I want to be so present that I can hear the spaces between your words, to feel the thoughts you’re not quite saying. And I want to meet you there with words that flow from my own truth, being shape-shifted as we go. That’s the art of communication, a craft we’ve let slip. We’re so good at broadcasting—tweets, posts, podcasts (yes, even this one, until you share back with me). But communion? That’s rare, precious, a dance that takes courage and practice.
This blog is my broadcast, sculpted for impact, but it’s incomplete until you step into the Loop. Communication starts when you respond—when you share your thoughts, feelings, and silences. It’s in the HereNow, where we adjust, discover, and co-create. So, let’s reclaim this art. Next time you’re in a conversation, slow your breath. Listen with your whole body. Feel the other’s rhythm—their hesitations, their fire, their quiet. Let silence hold space, not as an absence but as presence, a moment to digest, to allow. Make those million micro-adjustments to serve the moment, not to win it.

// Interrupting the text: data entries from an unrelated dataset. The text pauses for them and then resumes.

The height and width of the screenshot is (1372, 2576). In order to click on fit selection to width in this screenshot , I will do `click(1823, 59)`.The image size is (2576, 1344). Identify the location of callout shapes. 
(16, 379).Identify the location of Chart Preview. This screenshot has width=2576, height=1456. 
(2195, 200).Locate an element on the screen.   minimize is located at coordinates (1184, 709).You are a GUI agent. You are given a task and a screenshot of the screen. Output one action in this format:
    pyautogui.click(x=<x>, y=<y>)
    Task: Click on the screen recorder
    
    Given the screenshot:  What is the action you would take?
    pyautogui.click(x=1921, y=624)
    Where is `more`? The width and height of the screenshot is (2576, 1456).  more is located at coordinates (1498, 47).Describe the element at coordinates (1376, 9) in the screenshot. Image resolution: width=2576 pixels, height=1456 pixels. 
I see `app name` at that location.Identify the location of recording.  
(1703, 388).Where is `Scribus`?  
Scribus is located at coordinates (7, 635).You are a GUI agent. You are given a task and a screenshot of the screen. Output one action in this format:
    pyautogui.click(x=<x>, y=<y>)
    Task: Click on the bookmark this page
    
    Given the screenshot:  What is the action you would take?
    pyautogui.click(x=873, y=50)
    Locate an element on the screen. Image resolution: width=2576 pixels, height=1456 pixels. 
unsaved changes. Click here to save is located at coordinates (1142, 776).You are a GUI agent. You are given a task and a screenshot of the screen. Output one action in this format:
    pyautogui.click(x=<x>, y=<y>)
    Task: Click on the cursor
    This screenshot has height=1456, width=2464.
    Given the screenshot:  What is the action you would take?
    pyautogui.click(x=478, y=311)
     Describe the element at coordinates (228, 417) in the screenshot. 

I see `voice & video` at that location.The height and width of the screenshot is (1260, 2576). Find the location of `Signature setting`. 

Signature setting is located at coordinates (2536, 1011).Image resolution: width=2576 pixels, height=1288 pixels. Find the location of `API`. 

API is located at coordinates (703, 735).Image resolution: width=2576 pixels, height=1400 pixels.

Do we need to make every conversation, every communication happen at this level? Nope. But, we need to have the ability to engage at this level and allow it to spill freely into every space and relationship we wish to see improve and grow.
Your Call To The Dance
Imagine a world where every chat was a chance to commune—to weave something real that lingers like a melody. That’s the world I intend to co-create, and I invite you to join me. Notice when you’re broadcasting—polishing, performing, sending—and when you’re communing, truly present, truly listening. Ask yourself: Am I sharing or just sending? Am I hearing or just waiting? Then lean in. Be the loudest listener. Be the one who meets the moment.